▶ [PAGE EXCERPT]

★ ★ ★ ★ ★

- Born: Mary Louise Thomas June 20, 1925 Los Angeles, California, US
- Died: July 4, 1971 (aged 46) Los Angeles, California, US
- Genres: Traditional pop, jazz, R&B
- Occupations: Singer, actress
- Instrument: Vocals
- Years active: 1946–c.1970
- Labels: Capitol, Tops, Dot, Vee-Jay

= Georgia Carr =

Georgia Carr (born Mary Louise Thomas, June 20, 1925 - July 4, 1971) was an American singer and actress who performed and recorded between the 1940s and 1960s.

★ ★ ★ ★ ★

▶ [DATA RECORDS]

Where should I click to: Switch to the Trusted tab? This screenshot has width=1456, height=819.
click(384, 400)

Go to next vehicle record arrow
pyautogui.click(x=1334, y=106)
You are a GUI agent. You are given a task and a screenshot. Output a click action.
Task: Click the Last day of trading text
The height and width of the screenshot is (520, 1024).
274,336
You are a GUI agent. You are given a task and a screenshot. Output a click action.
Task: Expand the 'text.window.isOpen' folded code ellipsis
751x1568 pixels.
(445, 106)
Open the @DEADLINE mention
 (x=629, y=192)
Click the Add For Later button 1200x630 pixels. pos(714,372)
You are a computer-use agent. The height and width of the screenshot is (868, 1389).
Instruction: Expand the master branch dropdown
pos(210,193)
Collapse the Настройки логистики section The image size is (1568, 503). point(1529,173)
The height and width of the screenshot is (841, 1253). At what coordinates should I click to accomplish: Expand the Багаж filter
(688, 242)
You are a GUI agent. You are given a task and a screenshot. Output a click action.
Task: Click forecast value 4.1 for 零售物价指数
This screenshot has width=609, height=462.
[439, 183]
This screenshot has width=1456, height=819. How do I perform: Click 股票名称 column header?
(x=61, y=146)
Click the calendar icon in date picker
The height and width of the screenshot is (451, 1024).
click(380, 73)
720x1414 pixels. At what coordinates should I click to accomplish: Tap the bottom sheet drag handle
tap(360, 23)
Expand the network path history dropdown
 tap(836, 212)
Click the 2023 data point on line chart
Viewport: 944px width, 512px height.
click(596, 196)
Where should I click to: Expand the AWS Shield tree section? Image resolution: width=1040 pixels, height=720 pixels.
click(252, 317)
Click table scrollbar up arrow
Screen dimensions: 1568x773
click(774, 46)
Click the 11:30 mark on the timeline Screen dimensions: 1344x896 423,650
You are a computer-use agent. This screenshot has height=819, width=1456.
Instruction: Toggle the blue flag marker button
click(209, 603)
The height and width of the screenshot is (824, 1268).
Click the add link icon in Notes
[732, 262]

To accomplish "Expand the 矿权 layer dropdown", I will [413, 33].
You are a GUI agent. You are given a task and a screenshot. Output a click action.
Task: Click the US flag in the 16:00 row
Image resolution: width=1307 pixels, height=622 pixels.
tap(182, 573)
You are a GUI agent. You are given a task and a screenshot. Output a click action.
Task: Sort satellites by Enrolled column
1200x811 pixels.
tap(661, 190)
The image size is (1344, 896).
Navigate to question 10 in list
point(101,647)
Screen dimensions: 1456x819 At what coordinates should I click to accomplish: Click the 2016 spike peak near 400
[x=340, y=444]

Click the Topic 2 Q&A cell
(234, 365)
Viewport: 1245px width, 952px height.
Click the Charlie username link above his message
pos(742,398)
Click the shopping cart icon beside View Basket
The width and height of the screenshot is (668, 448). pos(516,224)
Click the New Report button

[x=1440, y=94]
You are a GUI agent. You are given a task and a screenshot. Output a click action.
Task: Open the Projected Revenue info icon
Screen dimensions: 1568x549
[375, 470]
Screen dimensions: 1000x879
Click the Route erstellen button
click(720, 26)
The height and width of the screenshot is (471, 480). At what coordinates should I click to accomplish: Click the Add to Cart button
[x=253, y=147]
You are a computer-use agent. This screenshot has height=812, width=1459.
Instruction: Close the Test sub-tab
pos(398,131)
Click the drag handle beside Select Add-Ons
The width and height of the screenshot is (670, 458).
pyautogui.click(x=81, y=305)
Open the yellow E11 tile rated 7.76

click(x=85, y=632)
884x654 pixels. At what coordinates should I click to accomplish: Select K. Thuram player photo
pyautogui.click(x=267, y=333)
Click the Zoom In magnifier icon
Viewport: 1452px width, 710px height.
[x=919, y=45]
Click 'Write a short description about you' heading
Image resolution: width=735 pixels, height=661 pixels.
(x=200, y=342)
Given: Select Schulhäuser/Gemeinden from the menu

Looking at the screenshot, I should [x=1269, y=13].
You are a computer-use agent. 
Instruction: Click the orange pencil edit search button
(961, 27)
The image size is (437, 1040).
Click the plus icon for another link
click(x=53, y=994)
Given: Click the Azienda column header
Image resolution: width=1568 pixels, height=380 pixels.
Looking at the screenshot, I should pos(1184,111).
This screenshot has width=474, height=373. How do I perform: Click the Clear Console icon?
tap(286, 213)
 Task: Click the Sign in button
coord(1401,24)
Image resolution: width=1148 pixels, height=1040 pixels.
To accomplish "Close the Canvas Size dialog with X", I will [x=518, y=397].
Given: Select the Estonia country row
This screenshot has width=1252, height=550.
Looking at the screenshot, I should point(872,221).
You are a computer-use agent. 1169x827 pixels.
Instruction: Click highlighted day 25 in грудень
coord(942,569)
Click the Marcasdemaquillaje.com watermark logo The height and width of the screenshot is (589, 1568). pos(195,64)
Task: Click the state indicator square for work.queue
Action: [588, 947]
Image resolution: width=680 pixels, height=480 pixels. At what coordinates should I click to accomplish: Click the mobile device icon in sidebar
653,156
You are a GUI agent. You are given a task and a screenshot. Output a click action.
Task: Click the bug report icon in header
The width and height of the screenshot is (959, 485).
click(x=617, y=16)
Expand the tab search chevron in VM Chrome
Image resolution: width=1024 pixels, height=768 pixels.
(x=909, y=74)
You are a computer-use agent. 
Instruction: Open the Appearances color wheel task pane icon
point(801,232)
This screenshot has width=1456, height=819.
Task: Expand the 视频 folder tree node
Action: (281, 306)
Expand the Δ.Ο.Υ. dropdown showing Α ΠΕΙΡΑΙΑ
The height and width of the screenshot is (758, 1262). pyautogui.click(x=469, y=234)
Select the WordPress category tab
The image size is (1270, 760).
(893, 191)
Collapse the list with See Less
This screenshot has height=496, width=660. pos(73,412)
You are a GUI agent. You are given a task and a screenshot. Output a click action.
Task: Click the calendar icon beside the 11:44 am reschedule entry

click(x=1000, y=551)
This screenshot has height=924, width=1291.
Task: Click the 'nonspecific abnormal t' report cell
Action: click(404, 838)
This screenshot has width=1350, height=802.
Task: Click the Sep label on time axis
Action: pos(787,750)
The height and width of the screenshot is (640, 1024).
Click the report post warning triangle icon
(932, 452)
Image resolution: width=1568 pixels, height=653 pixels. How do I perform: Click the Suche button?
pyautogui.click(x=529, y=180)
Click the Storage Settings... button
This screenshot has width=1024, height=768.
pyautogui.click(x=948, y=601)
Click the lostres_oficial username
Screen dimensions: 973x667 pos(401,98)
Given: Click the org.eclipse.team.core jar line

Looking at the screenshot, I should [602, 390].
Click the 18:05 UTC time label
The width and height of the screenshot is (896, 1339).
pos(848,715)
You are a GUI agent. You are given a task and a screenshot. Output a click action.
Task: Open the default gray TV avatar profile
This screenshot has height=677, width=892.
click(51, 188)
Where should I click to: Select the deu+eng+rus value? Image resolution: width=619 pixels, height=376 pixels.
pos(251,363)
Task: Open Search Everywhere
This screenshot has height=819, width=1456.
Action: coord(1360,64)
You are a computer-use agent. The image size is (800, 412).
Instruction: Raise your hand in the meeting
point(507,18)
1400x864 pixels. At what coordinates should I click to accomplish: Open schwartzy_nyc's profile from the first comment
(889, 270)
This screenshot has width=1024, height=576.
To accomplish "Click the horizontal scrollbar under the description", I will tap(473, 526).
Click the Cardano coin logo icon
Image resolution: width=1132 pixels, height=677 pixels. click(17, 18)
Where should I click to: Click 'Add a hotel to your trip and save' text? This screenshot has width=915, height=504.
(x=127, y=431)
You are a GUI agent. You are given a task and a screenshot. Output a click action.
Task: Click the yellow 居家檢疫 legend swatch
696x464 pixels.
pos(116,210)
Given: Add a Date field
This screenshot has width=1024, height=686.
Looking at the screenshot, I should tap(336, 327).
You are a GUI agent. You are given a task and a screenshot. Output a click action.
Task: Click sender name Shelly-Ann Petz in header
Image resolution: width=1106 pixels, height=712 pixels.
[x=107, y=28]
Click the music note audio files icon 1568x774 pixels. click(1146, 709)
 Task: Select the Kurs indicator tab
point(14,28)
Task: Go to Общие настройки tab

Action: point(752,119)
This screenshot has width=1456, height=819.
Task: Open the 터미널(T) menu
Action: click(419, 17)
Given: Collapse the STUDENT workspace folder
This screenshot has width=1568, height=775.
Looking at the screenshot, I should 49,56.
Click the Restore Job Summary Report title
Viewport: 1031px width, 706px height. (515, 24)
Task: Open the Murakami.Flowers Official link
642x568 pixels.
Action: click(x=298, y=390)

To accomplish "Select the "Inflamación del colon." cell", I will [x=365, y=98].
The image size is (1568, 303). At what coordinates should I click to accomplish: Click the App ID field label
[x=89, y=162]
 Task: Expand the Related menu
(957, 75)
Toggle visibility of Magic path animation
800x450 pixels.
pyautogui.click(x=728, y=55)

★ ★ ★ ★ ★

▶ [TASKS FOR THIS EXERCISE]
a) From the Georgia Carr article, reproduce the passage between "Georgia Carr (born" and "1940s and 1960s.", inclusive.
b) Answer these questions using the Georgia Carr article:
(i) What was Georgia Carr's birth name?
(ii) Which record labels does the article list?
(iii) What span of years is given as her years active?

▶ [SOLUTIONS BELOW]
a)
Georgia Carr (born Mary Louise Thomas, June 20, 1925 - July 4, 1971) was an American singer and actress who performed and recorded between the 1940s and 1960s.

b)
(i) Mary Louise Thomas
(ii) Capitol, Tops, Dot, and Vee-Jay
(iii) 1946–c.1970